--- begin DOCUMENT EXTRACT ---

竞赛类题目，不要直接套公式，而是要考虑角度直接的关系，构造最合适的角度加减法

Q1

Given the function \(\boldsymbol{f(x)=2\sin\left(\frac{1}{3}x-\frac{\pi}{6}\right)}\),
(1) Find the value of \(\boldsymbol{f\left(\frac{5\pi}{4}\right)}\).
(2) Let \(\boldsymbol{\alpha,\beta\in\left[0,\frac{\pi}{2}\right]}\), \(\boldsymbol{f\left(3\alpha+\frac{\pi}{2}\right)=\frac{10}{13}}\), \(\boldsymbol{f(3\beta+2\pi)=\frac{6}{5}}\). Find the values of \(\boldsymbol{\cos(\alpha+\beta)}\) and \(\boldsymbol{\sin(\alpha+\beta)}\).

--- end DOCUMENT EXTRACT ---

## EXERCISE TASK A
Copy the listing from its first line through the line containing "The image size is (592, 838). tap(75, 304)", renaming "reference number" as "entry number" and changing nothing else.

--- begin RECORD LIST ---

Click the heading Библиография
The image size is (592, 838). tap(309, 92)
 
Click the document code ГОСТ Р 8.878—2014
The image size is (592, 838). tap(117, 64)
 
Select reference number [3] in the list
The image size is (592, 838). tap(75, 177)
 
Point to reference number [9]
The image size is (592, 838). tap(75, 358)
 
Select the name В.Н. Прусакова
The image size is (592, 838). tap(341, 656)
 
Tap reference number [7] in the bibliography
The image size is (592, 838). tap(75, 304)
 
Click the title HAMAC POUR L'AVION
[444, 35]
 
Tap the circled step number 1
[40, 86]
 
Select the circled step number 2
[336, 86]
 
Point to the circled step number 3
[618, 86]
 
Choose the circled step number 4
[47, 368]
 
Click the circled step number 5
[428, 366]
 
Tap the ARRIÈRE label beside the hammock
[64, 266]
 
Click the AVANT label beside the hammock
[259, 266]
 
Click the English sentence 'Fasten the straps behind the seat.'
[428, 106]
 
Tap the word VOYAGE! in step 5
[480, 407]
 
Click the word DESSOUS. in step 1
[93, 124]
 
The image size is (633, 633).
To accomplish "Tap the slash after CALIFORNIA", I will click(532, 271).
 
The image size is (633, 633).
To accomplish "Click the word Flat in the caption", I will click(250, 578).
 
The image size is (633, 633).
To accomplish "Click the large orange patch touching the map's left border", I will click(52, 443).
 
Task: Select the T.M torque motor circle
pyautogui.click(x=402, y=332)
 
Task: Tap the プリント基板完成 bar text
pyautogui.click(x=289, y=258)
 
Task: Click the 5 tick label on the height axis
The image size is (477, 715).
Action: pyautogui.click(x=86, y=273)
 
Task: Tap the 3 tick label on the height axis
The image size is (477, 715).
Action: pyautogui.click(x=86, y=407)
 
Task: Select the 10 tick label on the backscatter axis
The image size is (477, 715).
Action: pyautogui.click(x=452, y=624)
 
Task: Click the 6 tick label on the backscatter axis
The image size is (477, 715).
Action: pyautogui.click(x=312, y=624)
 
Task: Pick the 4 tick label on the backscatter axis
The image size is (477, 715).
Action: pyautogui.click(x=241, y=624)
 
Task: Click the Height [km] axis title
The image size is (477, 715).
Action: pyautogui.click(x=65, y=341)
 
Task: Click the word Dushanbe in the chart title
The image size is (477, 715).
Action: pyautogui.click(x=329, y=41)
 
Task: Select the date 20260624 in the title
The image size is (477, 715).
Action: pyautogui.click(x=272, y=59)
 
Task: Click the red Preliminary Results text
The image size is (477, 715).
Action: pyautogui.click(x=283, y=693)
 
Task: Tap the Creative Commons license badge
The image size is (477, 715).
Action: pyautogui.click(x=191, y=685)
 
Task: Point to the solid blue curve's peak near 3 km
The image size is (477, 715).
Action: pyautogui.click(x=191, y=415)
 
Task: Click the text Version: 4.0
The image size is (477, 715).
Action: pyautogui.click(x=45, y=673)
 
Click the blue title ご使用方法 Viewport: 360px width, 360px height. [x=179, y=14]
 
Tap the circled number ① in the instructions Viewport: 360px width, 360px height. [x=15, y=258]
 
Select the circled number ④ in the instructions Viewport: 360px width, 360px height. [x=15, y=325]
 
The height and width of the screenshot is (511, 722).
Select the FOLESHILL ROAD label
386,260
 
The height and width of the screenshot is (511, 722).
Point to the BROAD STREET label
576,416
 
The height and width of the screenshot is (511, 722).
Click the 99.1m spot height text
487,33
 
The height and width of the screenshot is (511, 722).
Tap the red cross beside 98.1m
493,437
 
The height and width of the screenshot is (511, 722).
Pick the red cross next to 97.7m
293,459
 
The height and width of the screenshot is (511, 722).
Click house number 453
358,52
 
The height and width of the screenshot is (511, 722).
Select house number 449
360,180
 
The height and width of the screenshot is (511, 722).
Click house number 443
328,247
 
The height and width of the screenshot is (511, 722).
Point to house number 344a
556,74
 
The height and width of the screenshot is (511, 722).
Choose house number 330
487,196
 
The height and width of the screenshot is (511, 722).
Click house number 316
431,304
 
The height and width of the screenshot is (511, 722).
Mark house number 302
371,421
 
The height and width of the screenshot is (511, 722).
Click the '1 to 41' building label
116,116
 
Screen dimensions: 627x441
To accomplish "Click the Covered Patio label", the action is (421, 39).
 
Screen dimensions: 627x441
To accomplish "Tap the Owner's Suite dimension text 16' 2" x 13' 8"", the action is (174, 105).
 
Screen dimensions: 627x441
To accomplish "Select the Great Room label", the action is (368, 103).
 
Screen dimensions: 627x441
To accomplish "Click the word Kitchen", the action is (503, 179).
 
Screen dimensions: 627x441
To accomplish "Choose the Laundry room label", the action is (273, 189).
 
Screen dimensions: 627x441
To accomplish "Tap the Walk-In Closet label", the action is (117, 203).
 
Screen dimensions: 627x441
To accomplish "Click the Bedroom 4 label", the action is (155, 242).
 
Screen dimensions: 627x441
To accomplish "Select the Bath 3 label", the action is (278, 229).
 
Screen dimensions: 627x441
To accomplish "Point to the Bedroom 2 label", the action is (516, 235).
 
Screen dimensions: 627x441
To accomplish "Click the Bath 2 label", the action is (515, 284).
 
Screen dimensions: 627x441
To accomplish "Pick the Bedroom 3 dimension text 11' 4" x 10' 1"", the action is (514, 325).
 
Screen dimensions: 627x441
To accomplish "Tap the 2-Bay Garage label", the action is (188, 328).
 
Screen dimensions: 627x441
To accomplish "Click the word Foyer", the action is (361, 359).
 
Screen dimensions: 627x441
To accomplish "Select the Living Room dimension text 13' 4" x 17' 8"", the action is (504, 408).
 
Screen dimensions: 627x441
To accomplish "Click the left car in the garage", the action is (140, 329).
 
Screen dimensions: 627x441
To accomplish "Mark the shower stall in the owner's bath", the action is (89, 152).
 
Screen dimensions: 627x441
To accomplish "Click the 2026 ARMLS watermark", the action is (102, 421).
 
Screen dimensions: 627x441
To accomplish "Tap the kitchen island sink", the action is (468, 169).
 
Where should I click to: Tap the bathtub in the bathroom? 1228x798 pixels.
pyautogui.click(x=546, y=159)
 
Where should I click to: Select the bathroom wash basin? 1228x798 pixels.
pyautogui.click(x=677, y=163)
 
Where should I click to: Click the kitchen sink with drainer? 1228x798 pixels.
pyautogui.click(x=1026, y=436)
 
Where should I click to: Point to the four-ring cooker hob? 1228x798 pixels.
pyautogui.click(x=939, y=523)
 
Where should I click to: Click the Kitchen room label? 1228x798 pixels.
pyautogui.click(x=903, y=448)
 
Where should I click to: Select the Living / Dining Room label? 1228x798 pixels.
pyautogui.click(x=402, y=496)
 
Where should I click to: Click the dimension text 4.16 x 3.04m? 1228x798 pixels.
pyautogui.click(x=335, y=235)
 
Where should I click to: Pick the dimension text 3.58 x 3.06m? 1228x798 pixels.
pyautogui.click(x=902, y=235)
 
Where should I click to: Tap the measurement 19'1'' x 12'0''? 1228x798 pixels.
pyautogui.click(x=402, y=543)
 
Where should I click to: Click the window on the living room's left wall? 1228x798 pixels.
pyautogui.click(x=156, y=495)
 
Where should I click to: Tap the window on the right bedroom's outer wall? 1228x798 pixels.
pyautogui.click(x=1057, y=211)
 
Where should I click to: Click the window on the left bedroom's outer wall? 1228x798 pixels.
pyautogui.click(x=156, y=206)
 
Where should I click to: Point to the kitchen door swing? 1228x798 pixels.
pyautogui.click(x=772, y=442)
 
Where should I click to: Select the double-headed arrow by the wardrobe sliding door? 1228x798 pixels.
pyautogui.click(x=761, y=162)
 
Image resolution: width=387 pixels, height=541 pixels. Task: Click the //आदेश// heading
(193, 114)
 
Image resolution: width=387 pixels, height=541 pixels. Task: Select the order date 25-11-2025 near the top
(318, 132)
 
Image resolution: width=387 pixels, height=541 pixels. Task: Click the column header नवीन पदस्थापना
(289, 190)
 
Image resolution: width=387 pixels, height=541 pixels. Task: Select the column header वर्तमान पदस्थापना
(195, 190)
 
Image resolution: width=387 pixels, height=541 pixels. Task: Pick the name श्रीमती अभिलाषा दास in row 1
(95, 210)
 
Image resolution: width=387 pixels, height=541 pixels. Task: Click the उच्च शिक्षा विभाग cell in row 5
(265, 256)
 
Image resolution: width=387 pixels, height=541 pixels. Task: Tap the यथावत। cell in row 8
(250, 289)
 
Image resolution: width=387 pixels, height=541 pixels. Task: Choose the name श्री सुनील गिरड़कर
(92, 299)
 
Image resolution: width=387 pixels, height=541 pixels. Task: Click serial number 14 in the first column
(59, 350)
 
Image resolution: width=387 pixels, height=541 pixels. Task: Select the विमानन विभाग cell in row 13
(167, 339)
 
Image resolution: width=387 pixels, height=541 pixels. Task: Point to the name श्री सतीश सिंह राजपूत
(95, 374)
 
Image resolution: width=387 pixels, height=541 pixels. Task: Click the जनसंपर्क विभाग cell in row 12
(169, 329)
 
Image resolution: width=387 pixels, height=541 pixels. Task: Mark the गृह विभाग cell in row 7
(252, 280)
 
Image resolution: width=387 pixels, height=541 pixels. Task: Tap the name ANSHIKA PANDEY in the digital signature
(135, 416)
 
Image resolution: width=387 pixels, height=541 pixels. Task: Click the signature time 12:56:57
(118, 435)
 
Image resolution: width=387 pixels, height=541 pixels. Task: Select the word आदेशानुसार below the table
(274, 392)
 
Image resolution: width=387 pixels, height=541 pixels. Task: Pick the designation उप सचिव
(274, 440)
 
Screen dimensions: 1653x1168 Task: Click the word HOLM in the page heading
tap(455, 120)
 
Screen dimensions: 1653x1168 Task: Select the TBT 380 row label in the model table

--- end RECORD LIST ---

## EXERCISE TASK B
In the trigonometry problem, what value is given for f(3β + 2π)?

## FULL ANSWER A
Click the heading Библиография
The image size is (592, 838). tap(309, 92)
 
Click the document code ГОСТ Р 8.878—2014
The image size is (592, 838). tap(117, 64)
 
Select entry number [3] in the list
The image size is (592, 838). tap(75, 177)
 
Point to entry number [9]
The image size is (592, 838). tap(75, 358)
 
Select the name В.Н. Прусакова
The image size is (592, 838). tap(341, 656)
 
Tap entry number [7] in the bibliography
The image size is (592, 838). tap(75, 304)

## FULL ANSWER B
6/5